Оставь надежду... или душу - Ним Наум
Казалось, что стоит застонать только и дрожь не будет уже подниматься выше и выламывать болью затылок…
Может быть, во всем этом безумстве есть какой-то иной смысл? Может, это только кажется, что вот издеваются над ним в отместку за строптивость, а на самом деле существует вполне рациональное объяснение, вынуждающее этот кошмар? Просто Слепухин никак не может ухватить смысл происходящего…
Когда-то он вздумал поступать в военное училище, и целый месяц до экзаменов их, возмечтавших об офицерстве, выгоняли по утрам на цветущую полянку, где они занимались диковинной гимнастикой. В первый день прыщавенький лейтенантик подвел их к груде красного кирпича и приказал перенести всю кучу на сто метров вперед. Потом это упражнение повторялось каждое утро, и для Слепухина было настоящим откровением узнать в конце концов, что вовсе не голое издевательство двигало всеми участниками сумасшедшей игры, а вполне основательная цель: этими утренними судорожными безумствами на лужайке сооружалась гаревая дорожка для будущего стадиона.
Заодно, конечно, истаптывалась цветущая лужайка и вместе с ней до кирпичной пыли истоптывалась та часть души, где бездумно зеленели смутные мечты, цепляющиеся еще более смутными понятиями «офицерская честь», «слово офицера» и совсем уж непонятно ужившееся рядом церемонное «честь имею» с обязательным наклоном головы под звучный прищелк сверкающих сапог…
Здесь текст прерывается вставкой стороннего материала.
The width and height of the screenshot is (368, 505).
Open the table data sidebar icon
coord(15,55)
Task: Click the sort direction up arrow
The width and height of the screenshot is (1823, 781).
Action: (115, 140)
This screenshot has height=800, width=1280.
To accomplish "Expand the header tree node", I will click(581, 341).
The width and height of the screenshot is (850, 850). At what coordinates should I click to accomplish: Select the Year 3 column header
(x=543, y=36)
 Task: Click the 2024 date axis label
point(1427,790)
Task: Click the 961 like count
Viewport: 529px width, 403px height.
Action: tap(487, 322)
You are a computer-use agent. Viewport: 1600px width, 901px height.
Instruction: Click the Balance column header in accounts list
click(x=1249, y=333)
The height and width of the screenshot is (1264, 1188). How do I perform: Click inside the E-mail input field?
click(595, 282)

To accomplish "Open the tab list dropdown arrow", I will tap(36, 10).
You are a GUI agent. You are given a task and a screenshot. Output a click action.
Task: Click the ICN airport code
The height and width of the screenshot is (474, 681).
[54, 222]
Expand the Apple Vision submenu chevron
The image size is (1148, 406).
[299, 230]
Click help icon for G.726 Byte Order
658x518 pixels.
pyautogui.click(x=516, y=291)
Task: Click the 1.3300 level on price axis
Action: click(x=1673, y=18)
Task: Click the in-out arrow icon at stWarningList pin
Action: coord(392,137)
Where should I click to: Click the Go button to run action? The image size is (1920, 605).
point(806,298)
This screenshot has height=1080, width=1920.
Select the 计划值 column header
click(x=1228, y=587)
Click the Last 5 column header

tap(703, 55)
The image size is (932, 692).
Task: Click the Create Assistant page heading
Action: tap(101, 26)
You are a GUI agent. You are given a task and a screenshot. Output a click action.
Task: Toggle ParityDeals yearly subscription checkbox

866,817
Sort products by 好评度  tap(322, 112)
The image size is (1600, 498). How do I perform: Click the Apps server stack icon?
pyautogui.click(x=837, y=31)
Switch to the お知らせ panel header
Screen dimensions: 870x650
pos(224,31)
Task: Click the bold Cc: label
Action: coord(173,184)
Он снова увидел себя маленьким, зареванным, загнанным под кухонный стол в наказание за очередную школьную двойку. Ненавистный отец, будучи поклонником сурового воспитания, заставлял Слепухина целый день сидеть под столом на кухне, делать там же уроки и там же съедать штрафной ужин, что было особенно невыносимо потому, что Слепухин не имел права отказаться от этого унизительного ужина. Считалось, что так вот под столом Слепухин с большей ответственностью проникнется необходимостью знаний и быстрее исправит злосчастную двойку. Перед самым лицом покачивалась ступня, и очень хотелось вцепиться зубами, прокусывая до крови тяжелые набухшие вены. Слепухин не переставал скулить, потому что жалобный скулеж считался необходимым элементом воспитательного процесса и, если бы из-под стола не тянулись воющие звуки, отец непременно придумал бы какое-нибудь дополнительное наказание, в разнообразии которых был неистощимым выдумщиком. В общем, скулить продолжал, но целиком до подрагивающего жаркого комка в желудке был занят одним: удерживал себя от соблазна вцепиться острыми зубами в ненавистную плоть.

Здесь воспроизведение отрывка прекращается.